After a protracted lull, the Pentagon in recent years has begun to embrace the use of OTAs in parallel with a renewed emphasis on speed and innovation in acquiring new technologies.
A change in the law has buoyed this shift. The FY 2016 NDAA added language to 10 U.S.C. § 2371b(f), which provides a more simplified way of transitioning from R&D to production. Follow-on production effort after a successful prototype effort can now be awarded as a non-competitive procurement contract or executed as a production OTA. In the minds of many, the wide chasm between prototype and production (the “Valley of Death”) has been spanned in a meaningful way.
Budgets Are Increasing
In addition to these law and policy changes, there has been an upsurge in DOD spending.
On March 23, 2018, President Donald J. Trump signed a $1.3 trillion spending bill that allocates $700 billion for DOD in FY 2018, a sum that represents an eye-popping $61 billion increase from last year.
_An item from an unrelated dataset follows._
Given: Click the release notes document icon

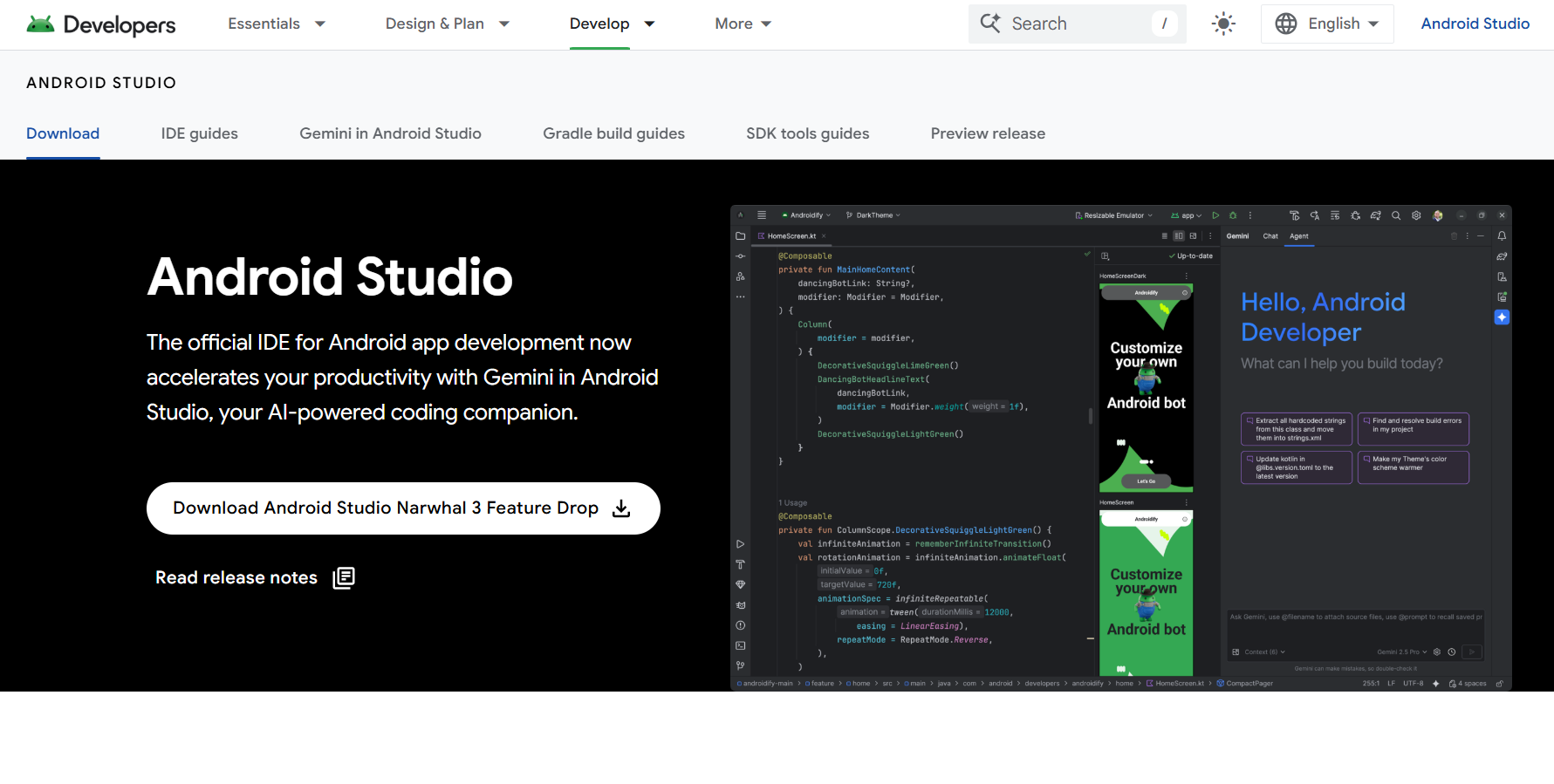Looking at the screenshot, I should tap(344, 578).
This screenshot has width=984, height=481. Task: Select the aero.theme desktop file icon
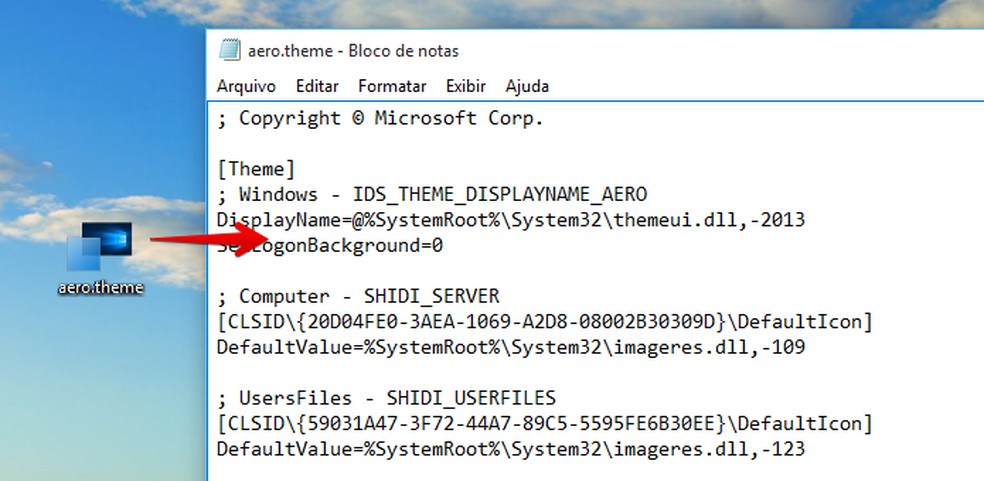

Appearing with the president on the day he signed the spending bill, U.S. Secretary of Defense James Mattis lauded the move as “reversing many years of decline and unpredictable funding.” Contractors can expect another significant increase in FY 2019.
All in all, these changes in procurement law and policy, along with recent budget increases, indicate that DOD is developing into a more attractive customer for innovative, commercially oriented companies. For many of these companies, including those that have long been leery of federal contracting obligations and risk, now might be the time to take a new look at DOD.
 The 18-person panel was established per section 809 of the FY 2016 National Defense Authorization Act (NDAA) and amended by the NDAAs for FY 2017 and FY 2018. The panel is charged with finding ways to improve the defense acquisition process.
 Part 12 of the Federal Acquisition Regulation (FAR) implements the government’s preference for the acquisition of commercial items. FAR Part 12 mandates more streamlined acquisition procedures and the use of fewer FAR and supplemental clauses in contracts.
 A nontraditional defense contractor is an entity that is not currently performing and has not performed for at least one year any contract or subcontract for DOD that is subject to full coverage under the cost accounting standards.
 At DOD these transactions are now typically known as technology investment agreements.